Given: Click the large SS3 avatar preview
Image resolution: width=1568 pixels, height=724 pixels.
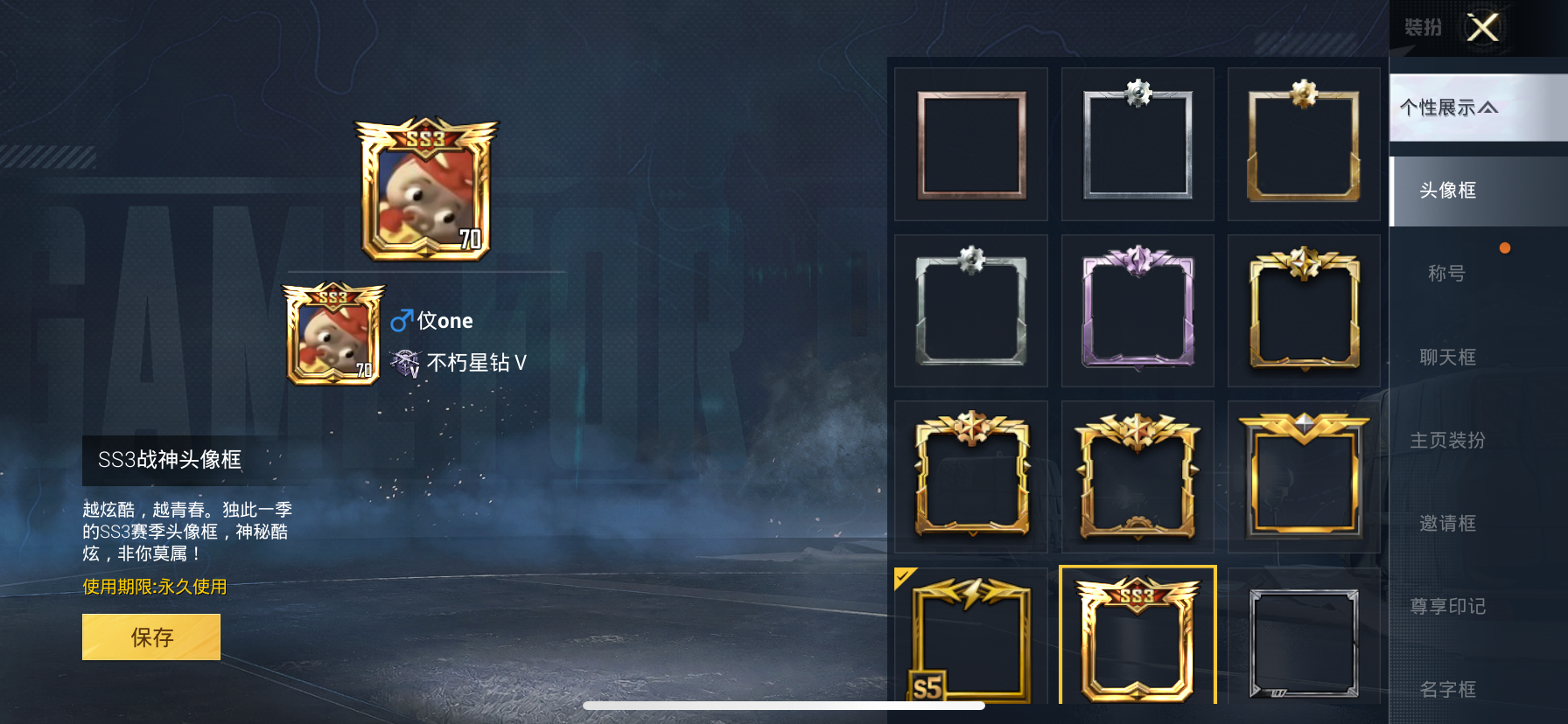Looking at the screenshot, I should click(426, 189).
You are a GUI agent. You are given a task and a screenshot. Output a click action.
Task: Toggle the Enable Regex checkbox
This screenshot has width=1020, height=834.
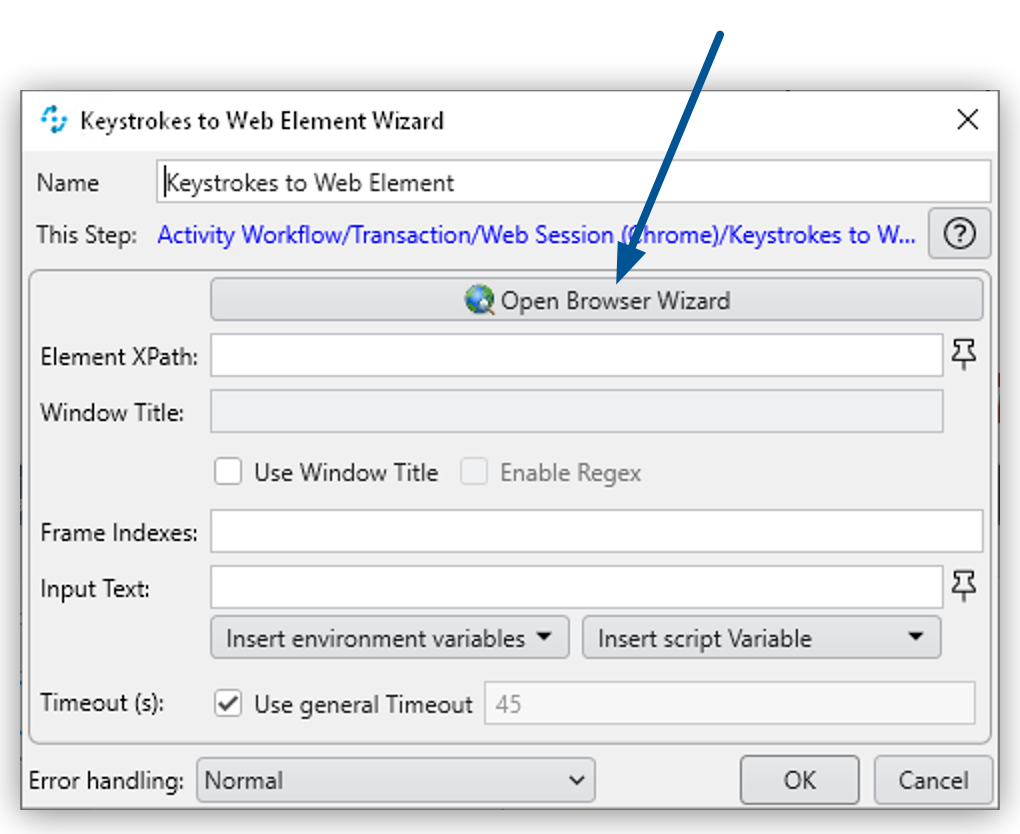click(x=475, y=472)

ABOUT THIS EXERCISE. Leave out the pictures and copy everything else in the records word for word.

FINISHED EXERCISE.
Given: Click the large SS3 avatar preview
Image resolution: width=1568 pixels, height=724 pixels.
Looking at the screenshot, I should click(426, 189).
You are a GUI agent. You are given a task and a screenshot. Output a click action.
Task: Toggle the Enable Regex checkbox
This screenshot has width=1020, height=834.
click(x=475, y=472)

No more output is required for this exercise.